Objectif de l'exercice>
Prolongez le texte sur la polémique contre les anarchistes géorgiens et la social-démocratie en reprenant après sa dernière phrase.

Extrait du document>

C’est ce que les anarchistes géorgiens répètent, mais avec un plus grand aplomb. Monsieur Bâton surtout se signale par son acharnement. Il écrit :
« Qu’est-ce que le collectivisme des social-démocrates ? Le collectivisme, ou, plus exactement, le capitalisme d’Etat est fondé sur le principe suivant : chacun doit travailler autant qu’il le veut, ou autant que l’Etat le déterminera, en recevant à titre de récompense la valeur de son travail en marchandises…. Donc, ici « il faut une assemblée législative… il faut (également) un pouvoir exécutif, c’est-à-dire des ministres, toute sorte d’administrateurs, gendarmes et espions, peut-être aussi une armée, s’il y a trop de mécontents. » (Voir : Nobati, n° 5, pp. 68-69).
Telle est la première « accusation » de messieurs les anarchistes contre la social-démocratie.
Il résulte donc, des raisonnements, que font les anarchistes, que :
1. Selon les social-démocrates la société socialiste est soi-disant impossible sans un gouvernement qui, en tant que patron principal, embauchera les ouvriers et aura absolument des « ministres… gendarmes, espions ». 2. Dans la société socialiste, d’après les social-démocrates, ne sera soi-disant pas abolie la division en travail « dur » et en travail « facile » ; le principe : « à chacun suivant ses besoins » y sera rejeté, et l’on en admettra un autre : « à chacun selon ses mérites ».
C’est sur ces deux points que repose l’ »accusation » des anarchistes contre la social-démocratie.
Cette « accusation » portée par messieurs les anarchistes a-t-elle quelque fondement ?
Nous affirmons que tout ce que les anarchistes avancent dans ce cas est le résultat d’une inconséquence, ou bien un indigne commérage.
Voici les faits.
Déjà en 1846 Karl Marx disait : « la classe laborieuse substituera, dans le cours de son développement, à l’ancienne société civile une association qui exclura les classes et leur antagonisme, et il n’y aura plus de pouvoir politique proprement dit… » (Voir : Misère de la philosophie).
Un an après, Mars et Engels formulaient la même idée dans leur Manifeste communiste. (Manifeste communiste, chapitre II).
En 1877 Engels écrivait : « Le premier acte par lequel l’Etat s’affirme réellement comme le représentant de la société tout entière, – la prise de possession des moyens de production au nom de la société, – est en même temps le dernier acte propre de l’Etat. L’intervention du pouvoir d’Etat dans les relations sociales devient superflue dans un domaine après l’autre et s’assoupit ensuite… l’Etat « n’est pas aboli », il dépérit ». (Anti-Dühring).
En 1884 Engels écrivait encore : « Ainsi, l’Etat n’a pas existé de tout temps. Il y eut des sociétés qui s’en sont passé, qui n’avaient pas la moindre idée de l’Etat… A un certain degré de son développement économique, impliquant nécessairement la division de la société en classes, l’Etat devint… une nécessité.
Nous approchons maintenant à grands pas vers un degré de développement de la production tel que l’existence de ces classes a non seulement cessé d’être une nécessité, mais devient un obstacle direct à la production.

Données fournies>
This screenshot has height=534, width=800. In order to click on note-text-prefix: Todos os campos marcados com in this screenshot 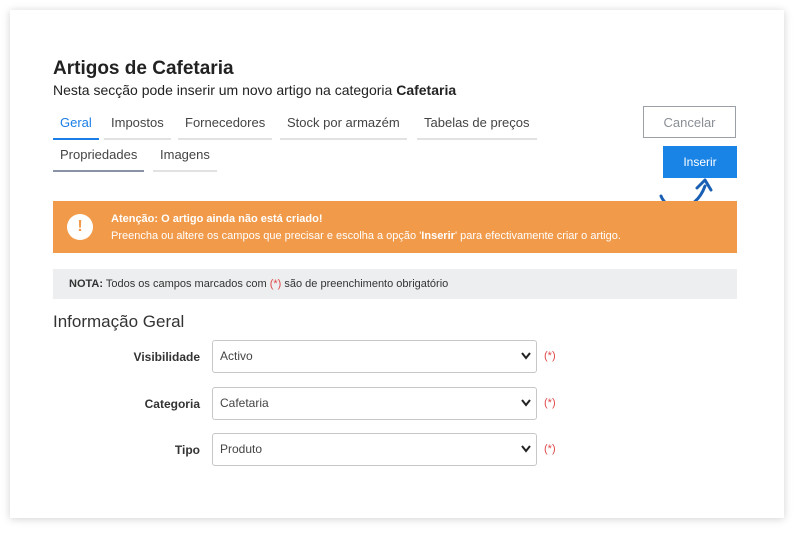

Réponse attendue>
Les classes disparaîtront aussi inéluctablement qu’elles sont apparues. Avec la disparition des classes disparaîtra inéluctablement l’Etat. La société, qui réorganisera la production sur la base de l’association libre et égale des producteurs, renverra la machine d’Etat à la place qui lui revient : au musée des antiquités, à côté du rouet et de la hache de bronze ». (Voir : L’origine de la famille, de la propriété privée et de l’Etat).
En 1891 Engels reprend la même idée. (Voir : Introduction à la Guerre civile en France).
Selon les social-démocrates, on le voit, la société socialiste est une société où il n’y aura pas de place pour ce qu’on appelle l’Etat, pour le pouvoir politique avec ses ministres, ses gouverneurs, ses gendarmes, ses policiers et ses soldats.
La dernière étape de l’existence de l’Etat sera la période de la révolution socialiste, alors que le prolétariat prendra possession du pouvoir d’Etat et fondera son gouvernement propre (la dictature) afin d’abattre définitivement la bourgeoisie. Mais, une fois la bourgeoisie supprimée, les classes supprimées et le socialisme instauré, on n’aura plus besoin d’aucun pouvoir politique, et ce qu’on appelle l’Etat passera dans le domaine de l’histoire.
Ainsi, l’ »accusation » des anarchistes, mentionnée plus haut, n’est qu’un commérage dénué de tout fondement.
En ce qui concerne le second point de l’ »accusation », Karl Marx dit ce qui suit :
« Dans une phase supérieure de la société communiste (c’est-à-dire socialiste), quand auront disparu l’asservissante subordination des individus à la division du travail et, avec elle, l’antagonisme entre le travail intellectuel et le travail manuel ; quand le travail sera devenu… le premier besoin de l’existence ; quand, avec le développement en tous sens des individus, les forces productives iront s’accroissant… alors seulement l’étroit horizon du droit bourgeois pourra être complètement dépassé et la société pourra inscrire sur ses drapeaux : « De chacun selon ses capacités, à chacun suivant ses besoins ». (Critique du programme de Gotha).
D’après Marx, on le voit, la phase supérieure de la société communiste (c’est-à-dire socialiste), est un régime où la division en travail « dur » et en travail « facile », et l’antagonisme entre le travail intellectuel et le travail manuel sont complètement écartés, le travail est égalisé et dans la société règne ce principe véritablement communiste : de chacun selon ses capacités, à chacun suivant ses besoins. Il n’y a pas de place ici pour le travail salarié.
Il est clair que cette « accusation » encore est dénuée de tout fondement.
De deux choses l’une : ou bien messieurs les anarchistes n’ont jamais vu les écrits ci-dessus indiqués de Marx et d’Engels, et ils se livrent à la « critique » par ouï-dire, ou bien ils connaissent les travaux indiqués de Marx et d’Engels, mais ils mentent à bon escient.
Telle est la fortune de la première « accusation ».
La seconde « accusation » des anarchistes est qu’ils nient le caractère révolutionnaire de la social-démocratie. Vous n’êtes pas des révolutionnaires, vous niez la révolution violente, vous voulez instituer le socialisme uniquement à l’aide de bulletins de vote, nous disent messieurs les anarchistes.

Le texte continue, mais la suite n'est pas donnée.